LICENSE Python PyTorch

Improving Misaligned Multi-modality Image Fusion with One-stage Progressive Dense Registration [IEEE TCSVT2024]

By Di Wang, Jinyuan Liu, Long Ma, Risheng Liu, and Xin Fan*

Updates

[2024-06-08] Our paper is accepted to IEEE TCSVT !

[2023-08-25] Our paper is available online! [arXiv version]

Requirements

  • CUDA 10.1
  • Python 3.6 (or later)
  • Pytorch 1.6.0
  • Torchvision 0.7.0
  • OpenCV 3.4
  • Kornia 0.5.11

Data preparation

  1. You can generate misaligned infrared-visible images for training/testing by
       cd ./data
       python generate_affine_deform_data.py

In 'Trainer/train_reg.py', deformable infrared images are generated in real time by default during training.

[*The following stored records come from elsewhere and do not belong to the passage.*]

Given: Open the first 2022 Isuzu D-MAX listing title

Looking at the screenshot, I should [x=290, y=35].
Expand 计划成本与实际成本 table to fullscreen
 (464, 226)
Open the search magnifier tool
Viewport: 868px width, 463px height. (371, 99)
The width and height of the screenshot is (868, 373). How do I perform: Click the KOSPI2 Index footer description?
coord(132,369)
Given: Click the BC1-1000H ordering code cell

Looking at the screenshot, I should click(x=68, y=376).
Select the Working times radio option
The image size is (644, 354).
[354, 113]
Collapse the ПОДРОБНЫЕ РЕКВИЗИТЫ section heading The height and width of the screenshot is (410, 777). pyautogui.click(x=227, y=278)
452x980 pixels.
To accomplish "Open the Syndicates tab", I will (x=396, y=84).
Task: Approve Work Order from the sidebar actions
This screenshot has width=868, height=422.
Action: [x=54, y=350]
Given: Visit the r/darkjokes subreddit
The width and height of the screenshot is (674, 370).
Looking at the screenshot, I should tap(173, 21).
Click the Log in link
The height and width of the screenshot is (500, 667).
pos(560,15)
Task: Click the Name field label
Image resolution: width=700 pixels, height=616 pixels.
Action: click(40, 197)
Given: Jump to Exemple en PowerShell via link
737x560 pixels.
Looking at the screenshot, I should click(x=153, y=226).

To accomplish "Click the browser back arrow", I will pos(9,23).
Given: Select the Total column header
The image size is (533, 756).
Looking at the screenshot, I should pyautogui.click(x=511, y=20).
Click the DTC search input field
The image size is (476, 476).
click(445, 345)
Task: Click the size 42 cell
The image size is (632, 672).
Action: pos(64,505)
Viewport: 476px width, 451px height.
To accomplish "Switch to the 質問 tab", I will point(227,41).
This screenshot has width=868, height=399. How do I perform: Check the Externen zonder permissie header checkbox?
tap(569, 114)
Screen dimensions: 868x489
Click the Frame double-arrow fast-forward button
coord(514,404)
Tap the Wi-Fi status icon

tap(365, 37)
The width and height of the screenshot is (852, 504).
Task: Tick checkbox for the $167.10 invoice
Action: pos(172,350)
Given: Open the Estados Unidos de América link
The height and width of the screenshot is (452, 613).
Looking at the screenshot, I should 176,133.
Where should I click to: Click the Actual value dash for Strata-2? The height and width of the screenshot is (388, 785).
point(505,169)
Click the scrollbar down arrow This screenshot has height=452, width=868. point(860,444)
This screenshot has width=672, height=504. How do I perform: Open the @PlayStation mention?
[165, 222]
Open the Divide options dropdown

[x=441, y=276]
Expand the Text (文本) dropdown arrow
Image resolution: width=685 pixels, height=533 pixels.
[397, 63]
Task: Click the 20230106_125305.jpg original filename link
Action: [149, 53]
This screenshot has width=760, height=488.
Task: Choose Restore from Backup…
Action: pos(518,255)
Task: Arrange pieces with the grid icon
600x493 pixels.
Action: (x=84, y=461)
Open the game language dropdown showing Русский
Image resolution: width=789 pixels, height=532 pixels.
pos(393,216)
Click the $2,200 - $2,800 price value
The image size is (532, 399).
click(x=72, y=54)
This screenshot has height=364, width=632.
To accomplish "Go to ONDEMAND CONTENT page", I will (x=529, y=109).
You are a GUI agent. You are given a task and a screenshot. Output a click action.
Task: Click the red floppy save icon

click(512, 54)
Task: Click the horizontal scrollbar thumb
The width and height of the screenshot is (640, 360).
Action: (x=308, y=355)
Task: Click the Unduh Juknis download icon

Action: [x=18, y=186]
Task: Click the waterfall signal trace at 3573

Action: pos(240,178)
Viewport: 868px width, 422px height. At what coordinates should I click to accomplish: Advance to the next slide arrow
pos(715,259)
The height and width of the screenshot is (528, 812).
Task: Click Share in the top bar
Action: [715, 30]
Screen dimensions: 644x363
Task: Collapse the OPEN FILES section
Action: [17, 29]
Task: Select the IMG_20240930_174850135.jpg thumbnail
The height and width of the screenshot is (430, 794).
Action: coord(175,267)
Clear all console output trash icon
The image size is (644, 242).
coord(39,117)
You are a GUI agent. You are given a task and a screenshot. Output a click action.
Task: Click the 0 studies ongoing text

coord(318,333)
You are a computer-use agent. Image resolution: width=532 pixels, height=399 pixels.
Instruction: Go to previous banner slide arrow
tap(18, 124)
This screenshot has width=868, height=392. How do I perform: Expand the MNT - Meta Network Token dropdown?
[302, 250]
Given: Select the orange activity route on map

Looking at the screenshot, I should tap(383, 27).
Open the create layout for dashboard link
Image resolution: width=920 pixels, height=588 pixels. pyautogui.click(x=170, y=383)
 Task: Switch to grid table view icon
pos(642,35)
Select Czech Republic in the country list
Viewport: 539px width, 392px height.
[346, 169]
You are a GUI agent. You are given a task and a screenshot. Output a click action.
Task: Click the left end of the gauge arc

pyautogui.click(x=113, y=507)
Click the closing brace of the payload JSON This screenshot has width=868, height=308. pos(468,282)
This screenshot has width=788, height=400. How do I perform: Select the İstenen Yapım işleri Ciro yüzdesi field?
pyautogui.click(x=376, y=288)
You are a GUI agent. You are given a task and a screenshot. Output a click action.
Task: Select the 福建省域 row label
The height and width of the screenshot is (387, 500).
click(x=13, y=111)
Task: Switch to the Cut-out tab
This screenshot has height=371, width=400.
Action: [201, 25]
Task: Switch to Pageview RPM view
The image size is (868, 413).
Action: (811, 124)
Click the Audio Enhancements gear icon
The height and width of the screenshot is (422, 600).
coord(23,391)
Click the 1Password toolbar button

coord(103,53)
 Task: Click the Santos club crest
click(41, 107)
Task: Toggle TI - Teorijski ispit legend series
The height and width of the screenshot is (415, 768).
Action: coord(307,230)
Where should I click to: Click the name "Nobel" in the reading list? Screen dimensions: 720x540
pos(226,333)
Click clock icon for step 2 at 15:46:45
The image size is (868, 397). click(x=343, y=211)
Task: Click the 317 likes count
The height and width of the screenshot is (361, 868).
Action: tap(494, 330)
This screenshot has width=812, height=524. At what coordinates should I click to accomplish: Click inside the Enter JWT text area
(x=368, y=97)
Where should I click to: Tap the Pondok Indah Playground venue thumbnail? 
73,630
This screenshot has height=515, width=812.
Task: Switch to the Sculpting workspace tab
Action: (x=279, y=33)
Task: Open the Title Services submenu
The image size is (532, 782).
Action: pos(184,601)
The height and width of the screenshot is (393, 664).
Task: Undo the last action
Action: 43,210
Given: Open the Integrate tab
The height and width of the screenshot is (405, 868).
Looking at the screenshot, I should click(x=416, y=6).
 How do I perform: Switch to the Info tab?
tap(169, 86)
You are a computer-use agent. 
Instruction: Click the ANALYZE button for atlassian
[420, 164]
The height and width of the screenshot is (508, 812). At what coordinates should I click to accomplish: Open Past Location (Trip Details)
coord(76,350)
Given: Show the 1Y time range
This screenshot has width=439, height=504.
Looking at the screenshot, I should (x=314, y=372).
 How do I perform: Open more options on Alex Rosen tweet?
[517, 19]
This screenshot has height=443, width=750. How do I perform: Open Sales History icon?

  1. You can obtain self-visual saliency maps for training the fusion process of infrared and visible images by
       cd ./data
       python get_svs_map_softmax.py

Get start

  1. You can use the pseudo infrared images [link code: qqyj] generated by the CPSTN proposed by UMF to train/test our C-MPDR:

       cd ./Trainer
       python train_reg.py
    
       cd ./Test
       python test_reg.py
  2. If you tend to train Registration and Fusion subnetworks separately, You can run following commands:

       cd ./Trainer
       python train_reg.py
    
       cd ./Trainer
       python train_co_fuse.py

The corresponding test code 'test_reg.py' and 'test_co_fuse.py' can be found in 'Test' folder.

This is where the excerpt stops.